* **Data supplied**:
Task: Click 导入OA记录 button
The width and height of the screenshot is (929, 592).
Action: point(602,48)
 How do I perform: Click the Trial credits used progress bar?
...
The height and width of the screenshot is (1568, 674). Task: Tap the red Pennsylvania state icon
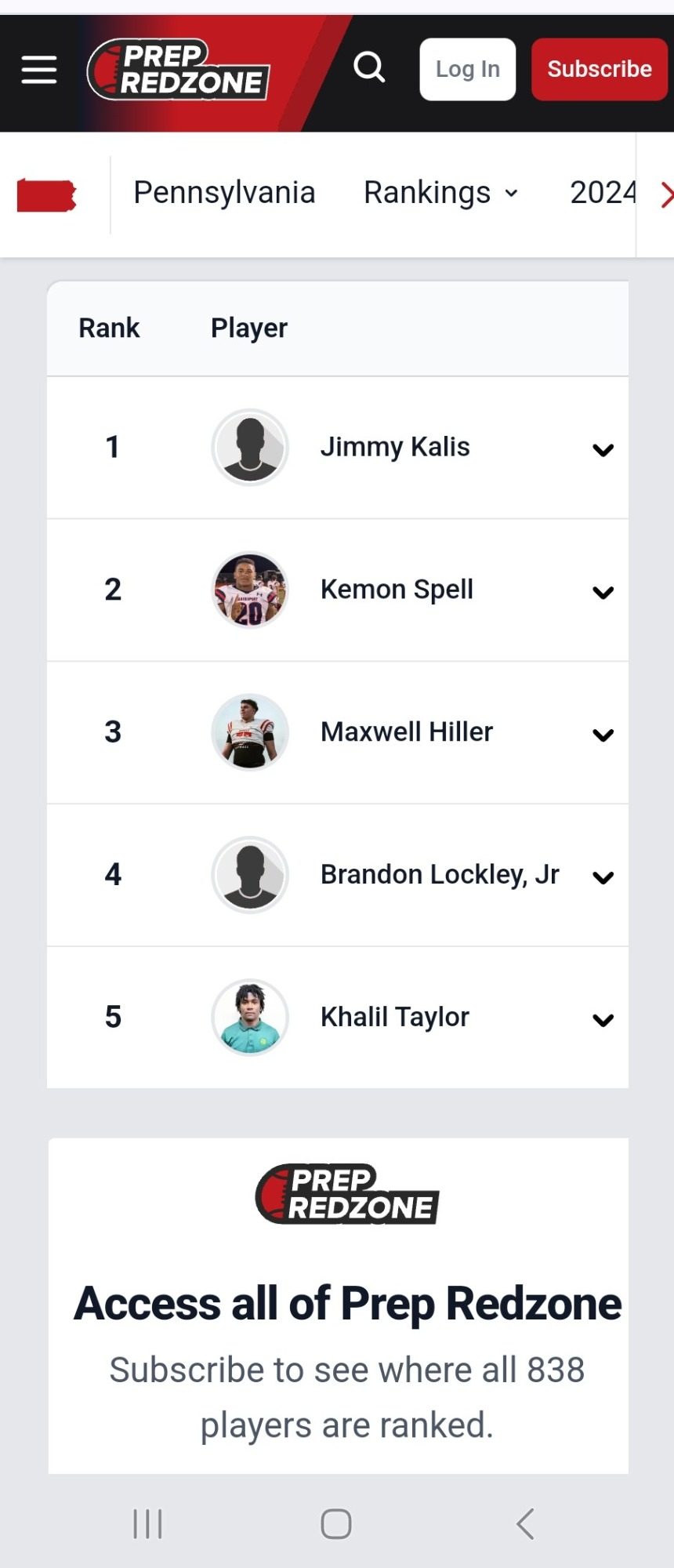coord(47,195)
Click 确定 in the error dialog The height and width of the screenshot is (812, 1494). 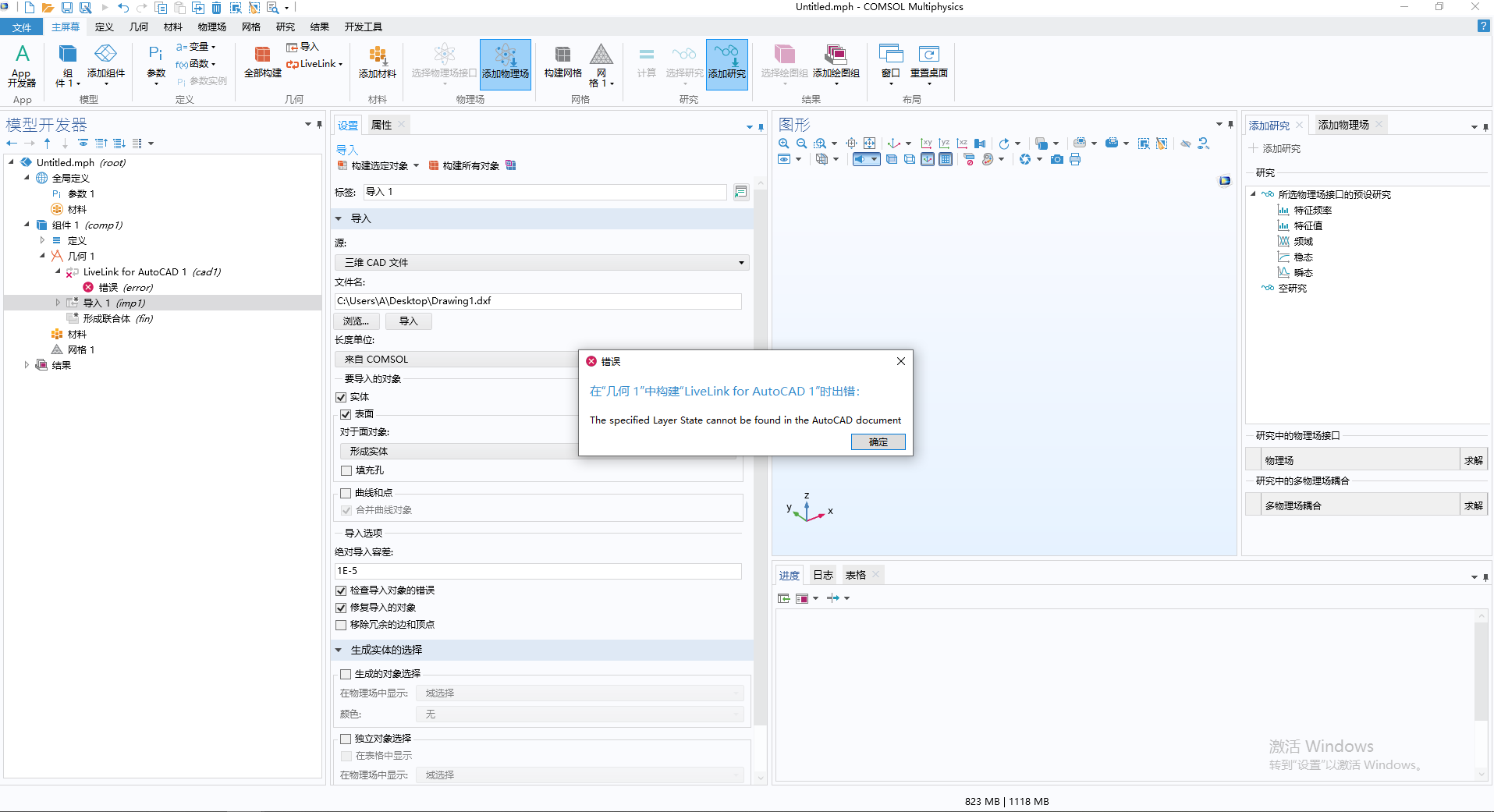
* * *
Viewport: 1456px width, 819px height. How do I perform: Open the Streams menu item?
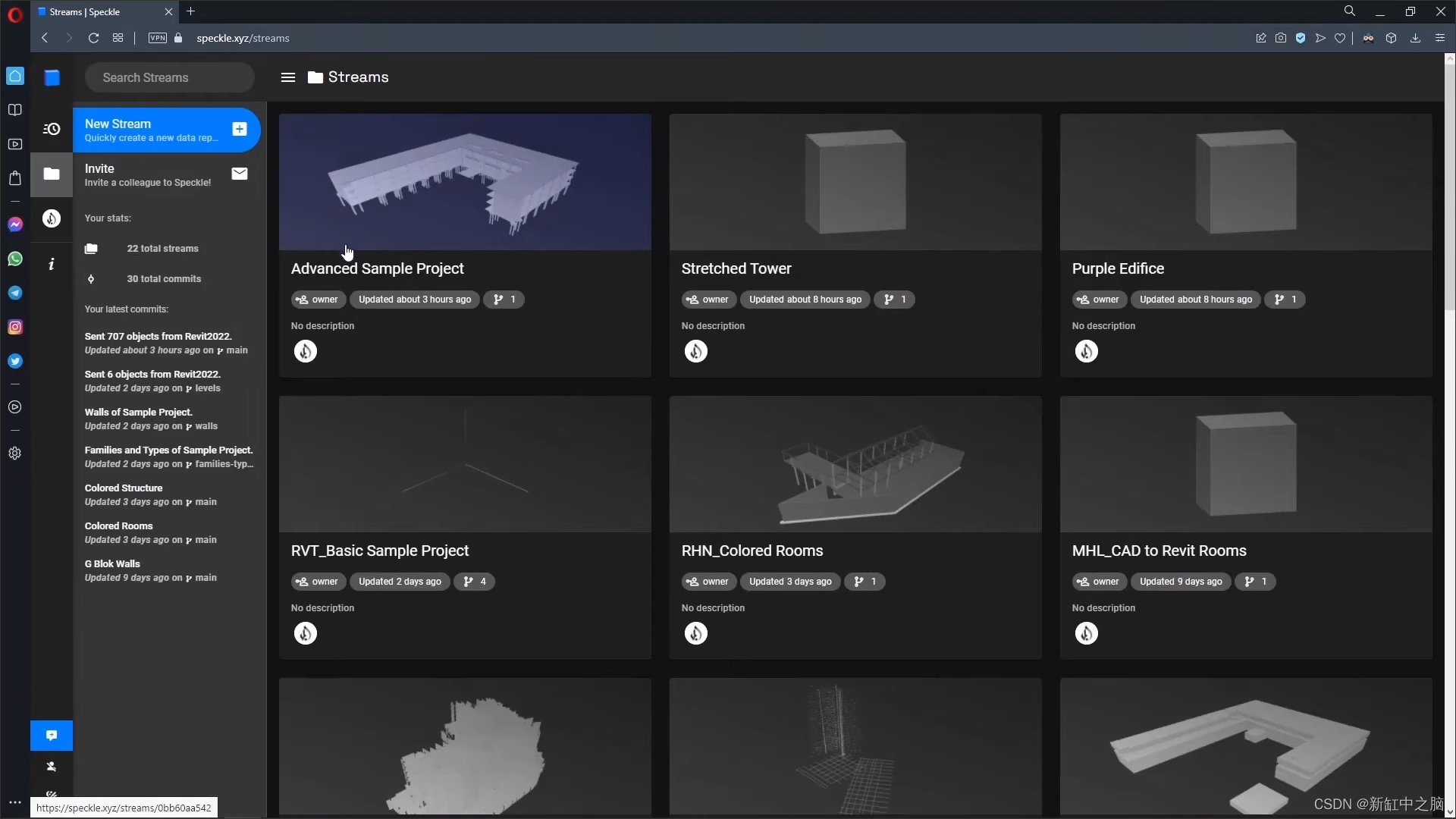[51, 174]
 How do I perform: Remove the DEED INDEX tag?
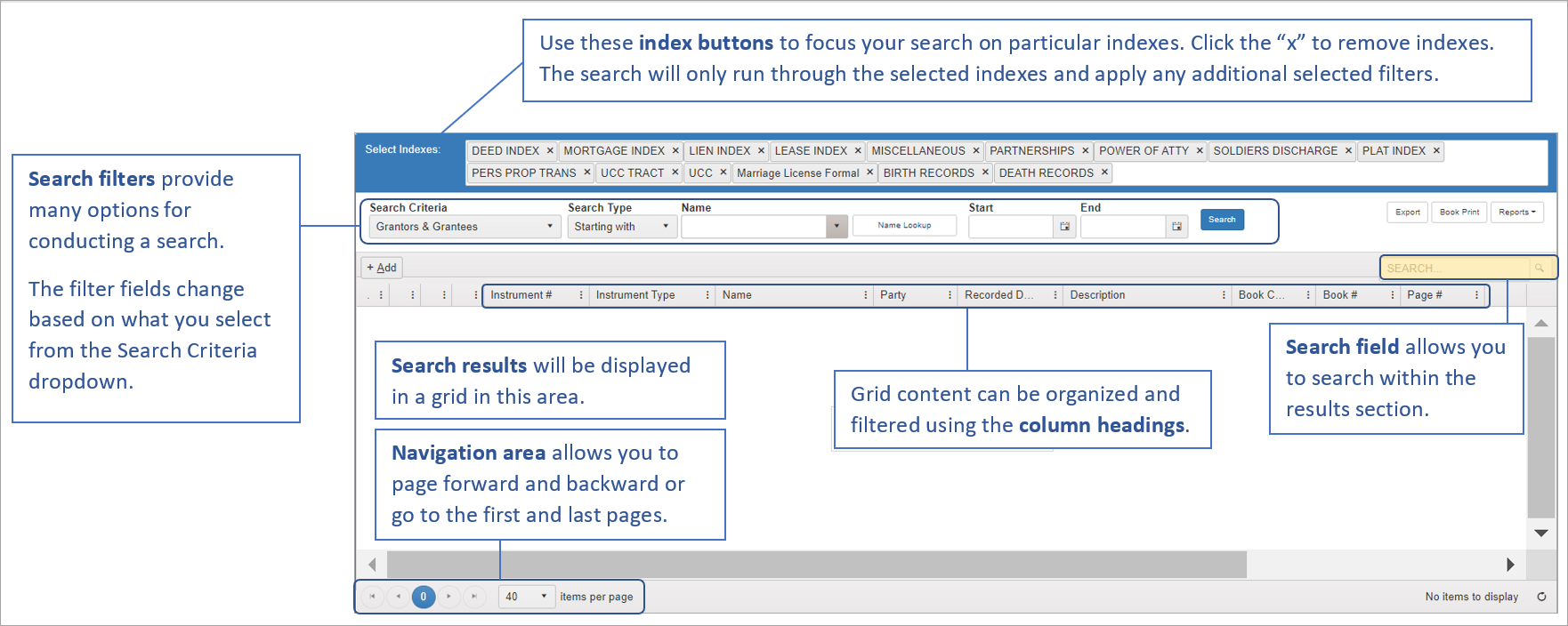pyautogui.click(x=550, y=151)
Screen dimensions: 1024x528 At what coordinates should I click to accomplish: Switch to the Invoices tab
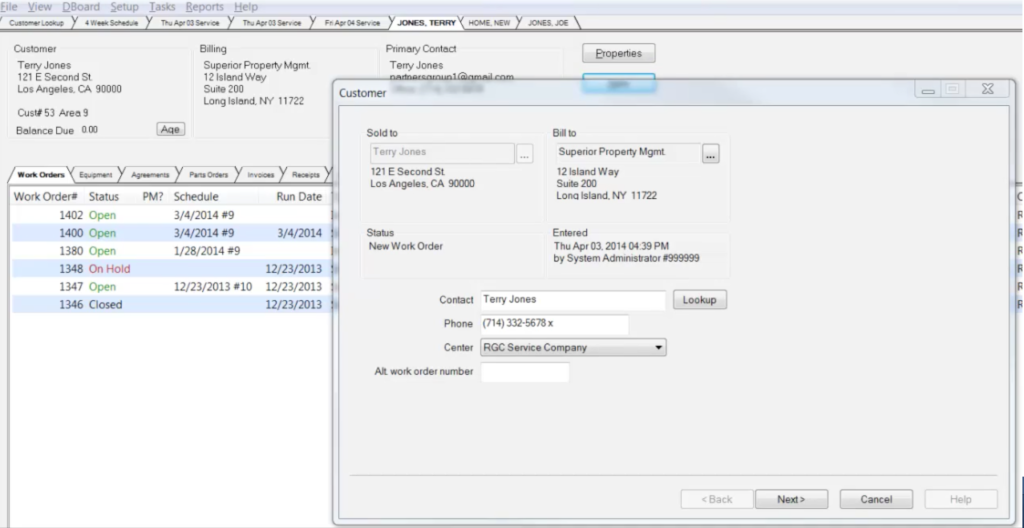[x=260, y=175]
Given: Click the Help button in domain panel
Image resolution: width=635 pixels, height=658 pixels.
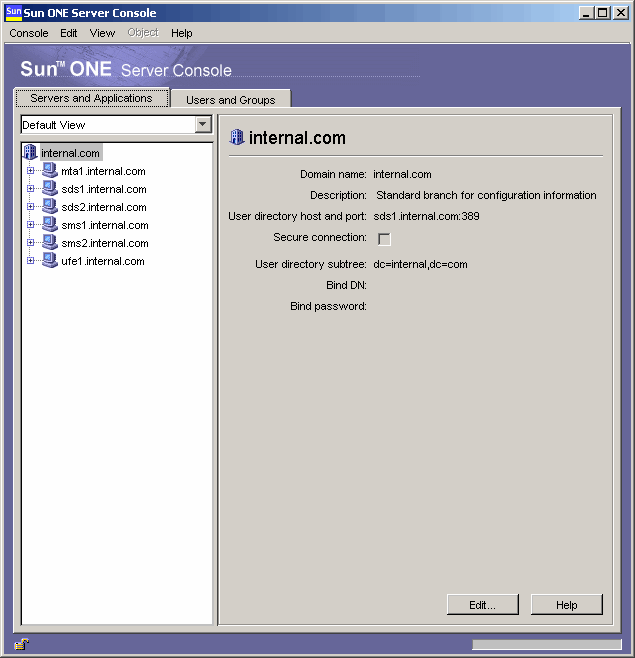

* **Assigned task**:
Above are the records; from them, give again exactly the lines from the one containing "The width and" through the one containing "How do I perform: Click", both included.

* **Worked solution**:
The width and height of the screenshot is (929, 592).
Action: point(602,48)
 How do I perform: Click the Trial credits used progress bar?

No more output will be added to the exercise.